Biz bu durumu 1998'de yayınlanan "Türkçü-Devrimci Diyaloğu" adlı kitabımızın sonunda şöyle ifade etmiştik:
"Türkiye, NATO'ya girdiği 1952 yılından beri, yağmurdan kaçarken doluya tutulmuş gibi koşturuyor. Bu koşturmaca sırasında iki askeri darbe ve bir askeri muhtıra gerçekleşti. Darbeler ve muhtıra sonrasında, ülkenin potansiyel gücünde, yetişmiş insan unsurunda ve değerler sisteminde zaaflar meydana geldi. Darbeler ve muhtırayı yapabilmek için, bunlara birileri tarafından zemin hazırlanması, halkın birbirine düşürülmüş gösterilmesi, kan dökülmesi gerekiyordu.
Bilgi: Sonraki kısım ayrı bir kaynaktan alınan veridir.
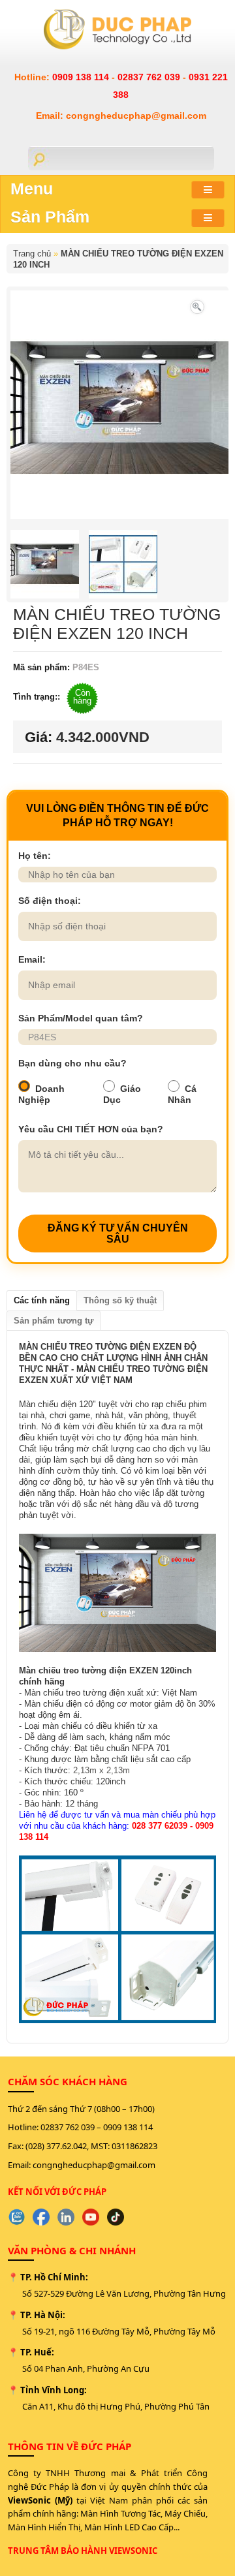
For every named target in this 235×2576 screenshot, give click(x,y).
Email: (32, 959)
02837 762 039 (150, 77)
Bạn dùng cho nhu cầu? (72, 1063)
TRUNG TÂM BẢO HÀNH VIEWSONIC (82, 2550)
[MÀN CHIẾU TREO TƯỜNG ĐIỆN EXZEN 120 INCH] (197, 306)
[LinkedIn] (65, 2217)
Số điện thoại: (49, 900)
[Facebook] (41, 2217)
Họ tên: (34, 855)
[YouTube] (90, 2217)
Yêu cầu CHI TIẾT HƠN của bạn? (90, 1129)
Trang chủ (32, 253)
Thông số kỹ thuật (120, 1300)
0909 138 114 (82, 77)
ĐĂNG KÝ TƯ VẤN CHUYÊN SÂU (118, 1233)
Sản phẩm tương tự (53, 1321)
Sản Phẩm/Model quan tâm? (80, 1018)
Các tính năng (42, 1300)
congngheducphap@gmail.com (94, 2165)
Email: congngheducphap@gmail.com (121, 115)
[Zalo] (16, 2217)
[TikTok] (115, 2217)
Ancak bu tür operasyonlar için profesyonel teröristler yetiştirilmesi şarttı. Fransa'da 1968 olaylarını yönlendiren gençlik liderlerinin, Gladio'nun adamları olduğu anlaşıldı. Fransa önlem aldı ve olayları sona erdirdi. Türkiye'de ise sır perdesi ortadan kalkmadığı için olaylar sürdü gitti. 12 Eylül 1980 öncesinde, 'Sivil direniş'e Gladio bulaştı. Bütün fikir gruplarının içinde provokatörler vardı. NATO-Varşova paktı dengesini NATO lehine bozabilmek ve Türkiye'yi elde tutmak için Gladio kullanıldı. Bunlar, aynı silahı, sabah bir gruba, öğleden sonra karşı gruba çevirdiler. Milliyetçilik ile devrimcilik birbirini tamamlayan kavramlar olduğu ve bütün gençlik, emperyalizme, sömürüye karşı olduğu halde, bu iki kavramı ayrışarak savunan gençler, provokasyonlarla birbirine kırdırıldı, darbeye zemin hazırlandı"
* * *
Siyasal İslam kadroları, 12 Eylül'den sonra Sarmal'da sayılan kuruluşların el altından desteklenmesi suretiyle büyütüldü ve sonuçta iktidar olmaları sağlandı. Şimdi ise olayların nasıl geliştiğinin farkında olan kadroların da harcanması için, bütün darbelerin arkasında ABD olduğu halde, "Kemalist darbeciler" diye bir tanımlama uydurulması, aynı sürecin devamıdır. Bu kavram, iktidarda başarısız olan ve foyası ortaya çıkan "Siyasal İslam iktidarı"nı kurtarmak için üretilmiştir. Siyasal İslam bir Amerikan projesidir ve hâlâ en büyük düşman olarak Atatürk'ü ve onun takipçilerini görmektedirler.